Give as output the line that contains "The height and width of the screenshot is (409, 543).", followed by every remaining line of the entries, unchanged and with nothing added.
┌────────
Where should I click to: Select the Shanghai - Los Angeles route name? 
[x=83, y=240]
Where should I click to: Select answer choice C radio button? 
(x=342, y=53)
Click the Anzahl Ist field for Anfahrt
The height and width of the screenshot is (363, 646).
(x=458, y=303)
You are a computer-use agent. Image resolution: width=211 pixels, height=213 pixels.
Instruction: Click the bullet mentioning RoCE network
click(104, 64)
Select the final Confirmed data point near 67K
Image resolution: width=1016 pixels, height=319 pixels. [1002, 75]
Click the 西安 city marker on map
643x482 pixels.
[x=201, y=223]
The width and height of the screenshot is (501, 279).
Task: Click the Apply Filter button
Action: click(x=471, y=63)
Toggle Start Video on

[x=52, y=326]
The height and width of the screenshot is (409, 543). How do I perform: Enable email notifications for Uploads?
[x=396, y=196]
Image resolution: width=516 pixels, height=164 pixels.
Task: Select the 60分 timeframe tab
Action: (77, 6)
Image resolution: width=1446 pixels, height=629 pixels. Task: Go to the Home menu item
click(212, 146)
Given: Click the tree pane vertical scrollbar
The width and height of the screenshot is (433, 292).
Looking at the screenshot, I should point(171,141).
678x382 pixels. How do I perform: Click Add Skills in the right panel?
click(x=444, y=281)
└────────
» ANSWER BELOW:
The height and width of the screenshot is (409, 543). How do I perform: Enable email notifications for Uploads?
[x=396, y=196]
Image resolution: width=516 pixels, height=164 pixels.
Task: Select the 60分 timeframe tab
Action: (77, 6)
Image resolution: width=1446 pixels, height=629 pixels. Task: Go to the Home menu item
click(212, 146)
Given: Click the tree pane vertical scrollbar
The width and height of the screenshot is (433, 292).
Looking at the screenshot, I should point(171,141).
678x382 pixels. How do I perform: Click Add Skills in the right panel?
click(x=444, y=281)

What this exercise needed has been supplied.